> WORK ORDER: Extract the lines that carry the string "Open" from the listing.
### DATA UNDER STUDY ###
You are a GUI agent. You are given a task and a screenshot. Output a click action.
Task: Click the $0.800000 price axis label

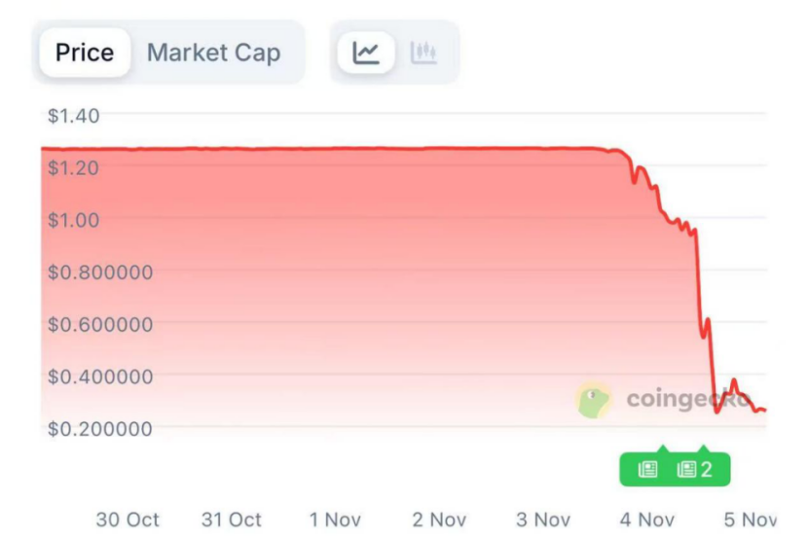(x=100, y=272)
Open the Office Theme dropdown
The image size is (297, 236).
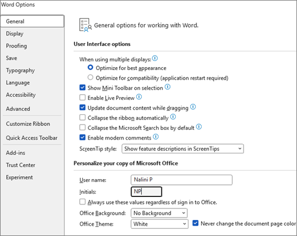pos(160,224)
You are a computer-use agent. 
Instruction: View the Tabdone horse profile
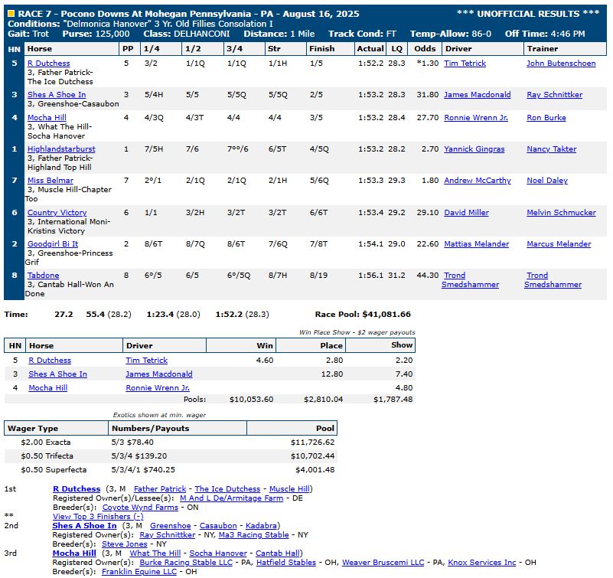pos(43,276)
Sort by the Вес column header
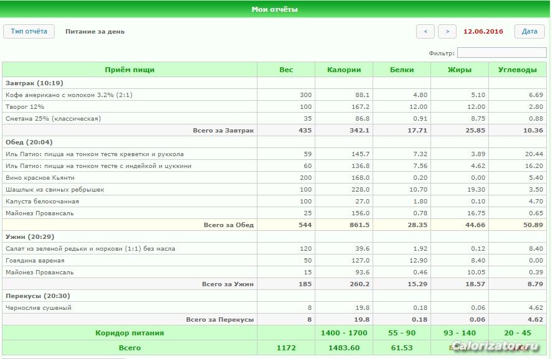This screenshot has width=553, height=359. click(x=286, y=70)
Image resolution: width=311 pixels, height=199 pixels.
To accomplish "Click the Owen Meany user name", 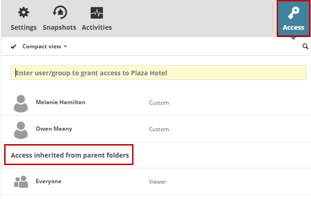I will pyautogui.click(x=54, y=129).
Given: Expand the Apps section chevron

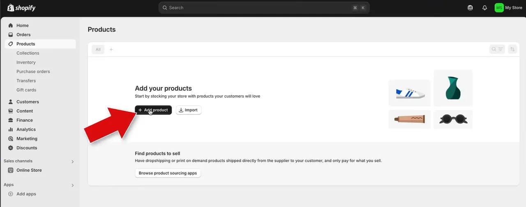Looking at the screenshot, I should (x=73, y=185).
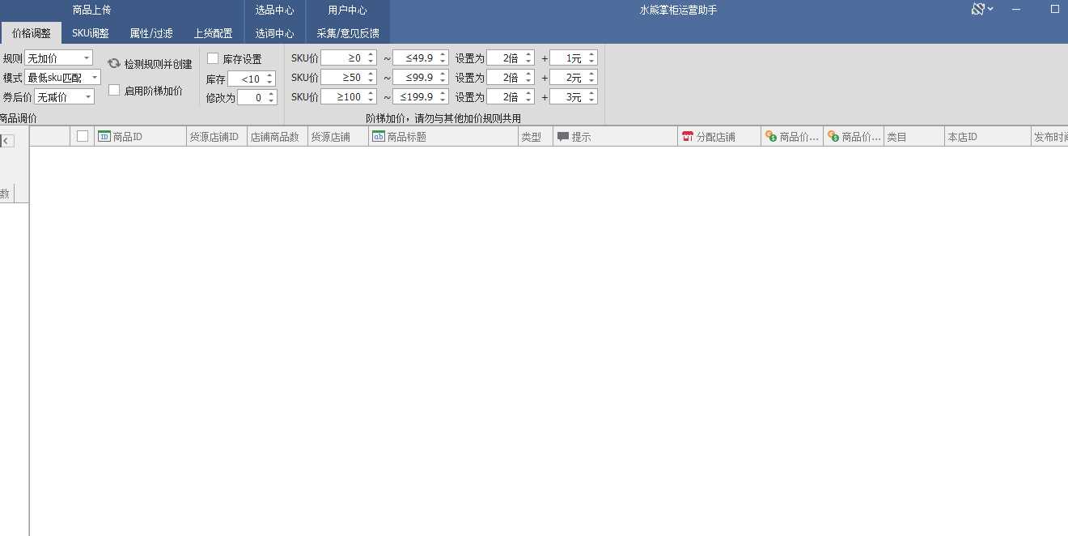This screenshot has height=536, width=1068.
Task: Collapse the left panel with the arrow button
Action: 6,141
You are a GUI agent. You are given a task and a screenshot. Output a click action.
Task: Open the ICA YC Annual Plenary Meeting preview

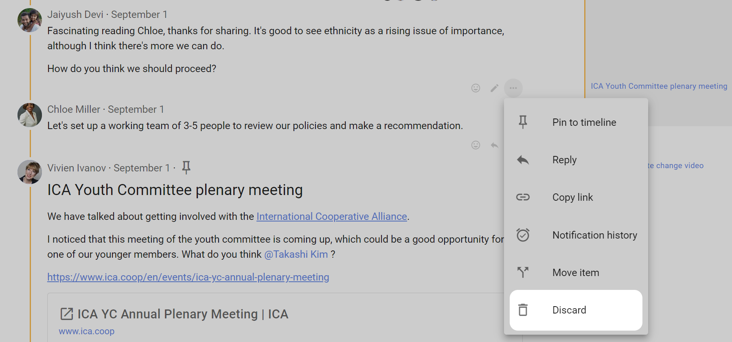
###
> SOLUTION FOR THIS EXERCISE:
Open the Office Theme dropdown
Task: Open the ICA YC Annual Plenary Meeting preview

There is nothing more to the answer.